While it is relatively easy to get all devs to use a new portage version this is practically impossible with users as some don't update their systems regulary. While six months are probably sufficient to reach a 95% coverage one year is estimated to reach an almost-complete coverage. All times are relative to the stable-marking of a compatible portage version.

No timeframe for implementation is presented here as it is highly dependent on the completion of each step.

In summary it can be said that while a full conversion will take over a year to be completed due to compability issues mentioned above some benefits of the system can be selectively be used as soon as step 2) is completed.

Other problems

Impacts on infrastructure

While one long term goal of this proposal is to reduce the size of the tree and therefore make life for the Gentoo Infrastructure this will only take effect once the implementation is rolled out completely. In the meantime however it will increase the tree size due to keeping checksums in both formats. It's not possible to give a usable estimate on the degree of the increase as it depends on many variables such as the exact implementation timeframe, propagation of Manifest2 capable portage versions among devs or the update rate of the tree. It has been suggested that Manifest files that are not gpg signed could be mass converted in one step, this could certainly help but only to some degree (according to a recent research [3] about 40% of all Manifests in the tree are signed, but this number hasn't been verified).

Reference Implementation

A patch for a prototype implementation of Manifest2 verification and partial generation has been posted at [4], it will be reworked before being considered for inclusion in portage.
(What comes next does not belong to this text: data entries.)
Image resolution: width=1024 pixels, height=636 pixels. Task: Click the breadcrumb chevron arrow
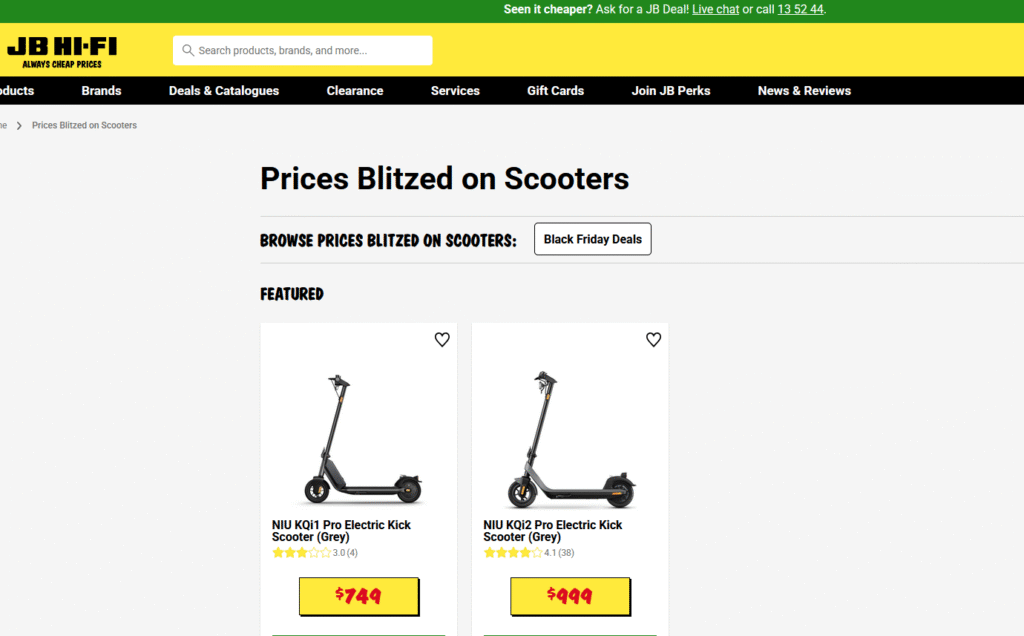pos(19,126)
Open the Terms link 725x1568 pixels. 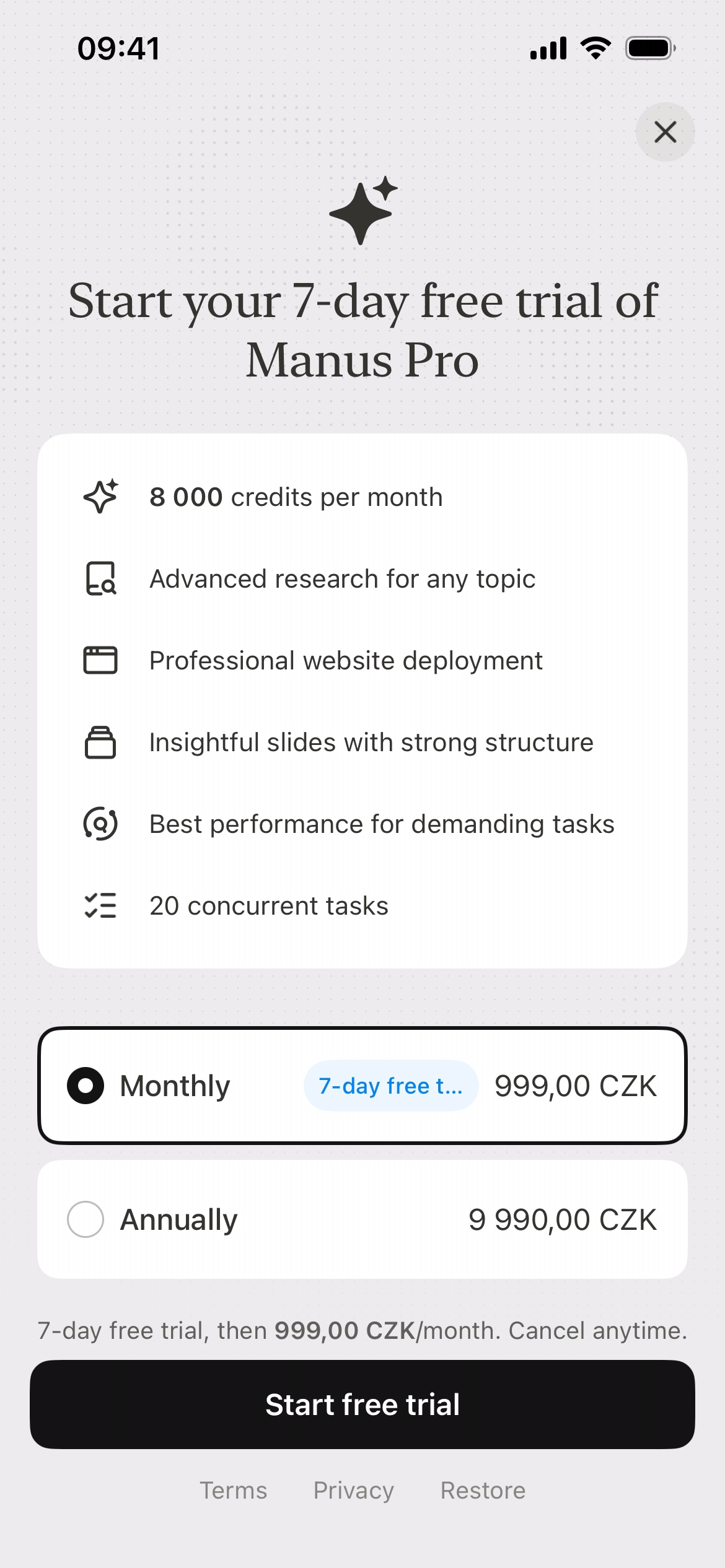pyautogui.click(x=233, y=1491)
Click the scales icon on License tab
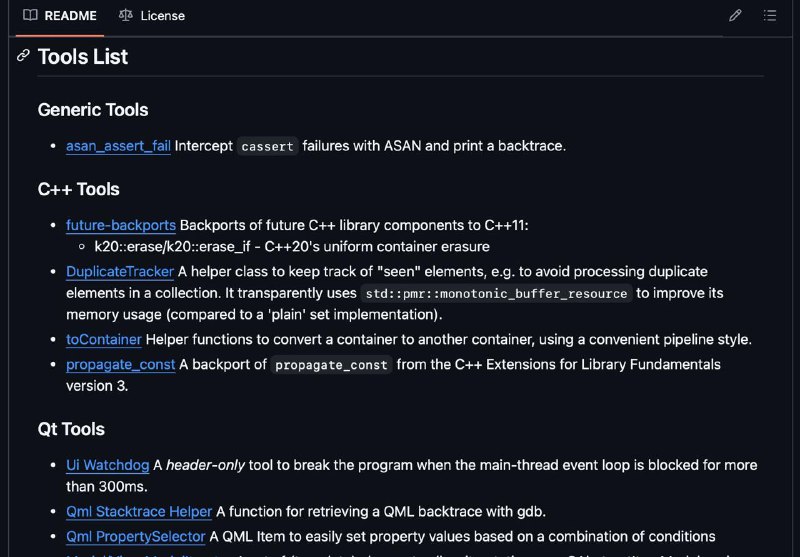This screenshot has width=800, height=557. (126, 15)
However it shows that adding support for verification is quite simple, but generation is a bit tricky and will therefore be implemented later.

Options

Some things have been considered for this GLEP but aren't part of the proposal yet for various reasons:

Credits

Thanks to the following persons for their input on or related to this GLEP (even though they might not have known it): Ned Ludd (solar), Brian Harring (ferringb), Jason Stubbs (jstubbs), Robin H. Johnson (robbat2), Aron Griffis (agriffis)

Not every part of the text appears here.